Reading passage:
GitHub GitHub Universe 2022 - Cloud, 21 Nov 2022

Previous Meeting Next Meeting

⏯

youtube image

►

From YouTube: The technology behind GitHub's new code search - Universe 2022

Description

In this quick deep dive, Tim will provide a peek into the system architecture and technical underpinnings of GitHub code search.

As always, feel free to leave us a comment below and don't forget to subscribe: http://bit.ly/subgithub

Thanks!

Connect with us.
Facebook: http://fb.com/github
Twitter: http://twitter.com/github
LinkedIn: http://linkedin.com/company/github

About GitHub
GitHub is the best place to share code with friends, co-workers, classmates, and complete strangers. Millions of people use GitHub to build amazing things together. For more info, go to http://github.com

A

A

Thanks for being here, I'm really glad that it's not raining out on us here on the garden stage.

A

This afternoon, the sun's beautiful I hope you had a chance to catch the keynote um and to see Colin's demo about the new code, search and navigation experience that we're releasing this week in this session, we're going to take a quick peek into the system architecture and the technical underpinnings of that product and there's a lot to cover because you might, as as you might already know, we built our own search engine for this, so sit up straight and get ready to talk about inverted indices and trigrams.

A

First, though, why even do this? Why build a search engine from scratch? Aren't there plenty of existing open source Solutions out there already? Why build something new?

A

Well, you can't say that we haven't tried, but if you've used GitHub any GitHub search anytime in the last 14 years, you might have some complaints. The truth is from solar to elasticsearch. We haven't had a lot of luck using general text search products to power code search, the user experience is poor, it's very, very expensive to host and it's slow to index, and while there are some newer code, specific Source open source projects out there, they definitely don't work at our scale. So our motivation is in three parts number one.

Dataset excerpts:

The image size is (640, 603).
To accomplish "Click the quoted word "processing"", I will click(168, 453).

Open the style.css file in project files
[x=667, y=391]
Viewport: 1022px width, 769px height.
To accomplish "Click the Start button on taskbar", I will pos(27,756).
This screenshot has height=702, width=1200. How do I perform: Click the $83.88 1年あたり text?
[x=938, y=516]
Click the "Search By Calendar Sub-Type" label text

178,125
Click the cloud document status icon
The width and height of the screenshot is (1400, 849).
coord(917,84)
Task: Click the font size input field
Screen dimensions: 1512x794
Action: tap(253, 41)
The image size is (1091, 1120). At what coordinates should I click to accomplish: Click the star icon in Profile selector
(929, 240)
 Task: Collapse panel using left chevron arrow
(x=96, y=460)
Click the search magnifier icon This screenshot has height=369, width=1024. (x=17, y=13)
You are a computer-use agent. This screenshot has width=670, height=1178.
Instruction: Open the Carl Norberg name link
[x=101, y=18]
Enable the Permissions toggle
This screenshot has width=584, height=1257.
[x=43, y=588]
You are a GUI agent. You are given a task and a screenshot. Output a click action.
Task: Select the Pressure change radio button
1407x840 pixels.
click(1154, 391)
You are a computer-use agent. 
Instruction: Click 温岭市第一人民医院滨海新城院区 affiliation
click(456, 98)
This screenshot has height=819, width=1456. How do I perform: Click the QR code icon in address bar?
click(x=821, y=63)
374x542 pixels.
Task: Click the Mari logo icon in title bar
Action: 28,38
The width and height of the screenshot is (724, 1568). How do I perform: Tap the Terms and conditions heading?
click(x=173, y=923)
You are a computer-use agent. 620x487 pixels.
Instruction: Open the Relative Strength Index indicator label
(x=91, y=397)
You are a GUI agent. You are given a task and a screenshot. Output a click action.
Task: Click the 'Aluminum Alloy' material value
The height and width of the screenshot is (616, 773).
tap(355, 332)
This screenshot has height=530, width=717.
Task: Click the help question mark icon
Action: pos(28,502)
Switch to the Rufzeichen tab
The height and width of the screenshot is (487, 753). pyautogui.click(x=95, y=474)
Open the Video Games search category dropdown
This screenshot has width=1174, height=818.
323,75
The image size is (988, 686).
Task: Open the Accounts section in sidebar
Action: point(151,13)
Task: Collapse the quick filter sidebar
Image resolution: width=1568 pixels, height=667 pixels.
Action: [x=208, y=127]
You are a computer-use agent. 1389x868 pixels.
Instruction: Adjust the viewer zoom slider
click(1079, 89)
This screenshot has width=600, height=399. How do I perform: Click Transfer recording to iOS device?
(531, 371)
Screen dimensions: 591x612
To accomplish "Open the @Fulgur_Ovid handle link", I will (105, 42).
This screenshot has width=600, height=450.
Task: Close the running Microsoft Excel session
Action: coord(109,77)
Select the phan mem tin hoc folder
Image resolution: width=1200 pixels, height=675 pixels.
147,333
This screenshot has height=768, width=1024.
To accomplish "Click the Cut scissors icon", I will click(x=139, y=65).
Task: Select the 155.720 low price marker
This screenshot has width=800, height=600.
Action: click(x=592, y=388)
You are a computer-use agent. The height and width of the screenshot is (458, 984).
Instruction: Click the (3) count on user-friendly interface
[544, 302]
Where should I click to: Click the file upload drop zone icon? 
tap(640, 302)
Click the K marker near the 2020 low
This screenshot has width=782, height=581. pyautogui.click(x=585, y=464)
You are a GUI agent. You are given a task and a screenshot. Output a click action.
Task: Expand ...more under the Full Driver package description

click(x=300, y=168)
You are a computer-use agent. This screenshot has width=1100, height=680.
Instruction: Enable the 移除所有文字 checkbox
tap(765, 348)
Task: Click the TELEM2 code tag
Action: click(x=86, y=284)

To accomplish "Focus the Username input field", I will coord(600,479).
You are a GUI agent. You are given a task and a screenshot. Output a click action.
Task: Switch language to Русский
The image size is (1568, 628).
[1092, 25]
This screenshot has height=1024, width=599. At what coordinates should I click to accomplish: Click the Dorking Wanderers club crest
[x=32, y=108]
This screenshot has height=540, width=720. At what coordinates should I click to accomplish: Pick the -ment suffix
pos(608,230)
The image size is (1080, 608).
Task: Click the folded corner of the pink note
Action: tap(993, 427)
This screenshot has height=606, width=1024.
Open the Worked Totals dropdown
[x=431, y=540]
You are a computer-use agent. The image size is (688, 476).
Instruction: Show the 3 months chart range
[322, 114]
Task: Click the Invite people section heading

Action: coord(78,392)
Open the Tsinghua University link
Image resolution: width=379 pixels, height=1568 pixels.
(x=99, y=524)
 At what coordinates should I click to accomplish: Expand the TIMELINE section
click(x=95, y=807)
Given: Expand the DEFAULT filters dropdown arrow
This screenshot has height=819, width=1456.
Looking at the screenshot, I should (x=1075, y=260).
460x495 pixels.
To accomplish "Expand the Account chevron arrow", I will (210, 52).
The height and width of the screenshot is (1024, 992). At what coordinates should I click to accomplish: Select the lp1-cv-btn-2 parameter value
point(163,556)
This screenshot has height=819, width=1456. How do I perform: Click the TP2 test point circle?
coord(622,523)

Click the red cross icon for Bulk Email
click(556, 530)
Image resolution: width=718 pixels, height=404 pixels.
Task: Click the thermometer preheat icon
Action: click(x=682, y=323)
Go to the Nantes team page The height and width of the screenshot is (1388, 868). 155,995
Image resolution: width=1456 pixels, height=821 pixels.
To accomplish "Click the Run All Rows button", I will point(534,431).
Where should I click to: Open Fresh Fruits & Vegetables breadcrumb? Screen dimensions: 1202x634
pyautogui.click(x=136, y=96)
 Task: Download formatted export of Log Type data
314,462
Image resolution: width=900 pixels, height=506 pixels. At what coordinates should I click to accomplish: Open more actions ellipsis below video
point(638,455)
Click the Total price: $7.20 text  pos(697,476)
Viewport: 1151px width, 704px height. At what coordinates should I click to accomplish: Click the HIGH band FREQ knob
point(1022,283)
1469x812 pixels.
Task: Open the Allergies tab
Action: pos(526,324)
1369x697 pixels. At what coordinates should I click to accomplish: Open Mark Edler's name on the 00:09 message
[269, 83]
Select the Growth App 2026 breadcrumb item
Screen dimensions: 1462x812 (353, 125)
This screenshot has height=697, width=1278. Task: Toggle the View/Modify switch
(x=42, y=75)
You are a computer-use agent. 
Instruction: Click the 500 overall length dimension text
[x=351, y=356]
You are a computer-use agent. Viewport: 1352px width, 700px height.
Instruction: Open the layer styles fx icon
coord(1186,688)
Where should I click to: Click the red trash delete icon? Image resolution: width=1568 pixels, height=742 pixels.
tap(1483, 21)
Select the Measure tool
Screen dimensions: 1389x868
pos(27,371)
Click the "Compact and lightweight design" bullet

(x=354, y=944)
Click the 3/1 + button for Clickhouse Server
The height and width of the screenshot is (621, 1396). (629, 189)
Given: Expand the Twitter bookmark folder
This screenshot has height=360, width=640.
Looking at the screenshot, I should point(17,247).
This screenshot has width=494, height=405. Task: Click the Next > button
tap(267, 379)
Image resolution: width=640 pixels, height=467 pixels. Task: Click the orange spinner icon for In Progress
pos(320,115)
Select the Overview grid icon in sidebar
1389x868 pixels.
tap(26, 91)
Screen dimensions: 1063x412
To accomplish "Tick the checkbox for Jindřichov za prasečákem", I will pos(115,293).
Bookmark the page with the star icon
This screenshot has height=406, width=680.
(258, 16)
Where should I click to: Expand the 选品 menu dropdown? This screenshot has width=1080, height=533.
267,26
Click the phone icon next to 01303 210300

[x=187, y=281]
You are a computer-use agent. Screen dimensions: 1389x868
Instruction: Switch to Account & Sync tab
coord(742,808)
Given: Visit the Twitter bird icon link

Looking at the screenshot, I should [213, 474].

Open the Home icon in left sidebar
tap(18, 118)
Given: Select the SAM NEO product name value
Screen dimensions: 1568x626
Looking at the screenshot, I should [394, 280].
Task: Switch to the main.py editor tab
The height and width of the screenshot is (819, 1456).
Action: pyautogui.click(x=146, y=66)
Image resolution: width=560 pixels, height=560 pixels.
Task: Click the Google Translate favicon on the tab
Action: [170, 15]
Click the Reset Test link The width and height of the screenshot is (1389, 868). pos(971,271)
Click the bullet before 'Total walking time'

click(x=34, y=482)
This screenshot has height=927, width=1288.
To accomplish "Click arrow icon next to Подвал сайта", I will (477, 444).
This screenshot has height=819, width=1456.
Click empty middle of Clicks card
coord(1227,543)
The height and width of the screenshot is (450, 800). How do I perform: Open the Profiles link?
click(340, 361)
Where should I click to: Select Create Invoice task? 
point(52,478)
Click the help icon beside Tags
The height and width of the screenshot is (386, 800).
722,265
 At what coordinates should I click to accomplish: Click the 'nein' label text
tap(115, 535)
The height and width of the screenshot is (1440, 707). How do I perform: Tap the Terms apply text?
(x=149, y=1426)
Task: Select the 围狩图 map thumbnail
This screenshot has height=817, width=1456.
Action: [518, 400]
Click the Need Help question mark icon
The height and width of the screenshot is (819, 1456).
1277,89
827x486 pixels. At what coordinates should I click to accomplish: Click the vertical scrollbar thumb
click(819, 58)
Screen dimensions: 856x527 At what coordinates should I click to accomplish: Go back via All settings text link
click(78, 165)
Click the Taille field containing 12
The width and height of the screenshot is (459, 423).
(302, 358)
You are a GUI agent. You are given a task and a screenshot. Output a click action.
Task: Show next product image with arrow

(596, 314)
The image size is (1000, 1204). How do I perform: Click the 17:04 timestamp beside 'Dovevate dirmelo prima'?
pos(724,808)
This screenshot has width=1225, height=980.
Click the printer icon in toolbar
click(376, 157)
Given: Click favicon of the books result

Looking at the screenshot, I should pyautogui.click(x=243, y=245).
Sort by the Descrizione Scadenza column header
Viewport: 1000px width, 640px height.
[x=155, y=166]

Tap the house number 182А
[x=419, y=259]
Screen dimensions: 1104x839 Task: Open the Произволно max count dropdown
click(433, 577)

What you should do:
Set down the part of the code search talk page between "In this quick" and "Connect with us.", inclusive, with no changes. The entries have no connection to the code search talk page.

Correct answer:
In this quick deep dive, Tim will provide a peek into the system architecture and technical underpinnings of GitHub code search.

As always, feel free to leave us a comment below and don't forget to subscribe: http://bit.ly/subgithub

Thanks!

Connect with us.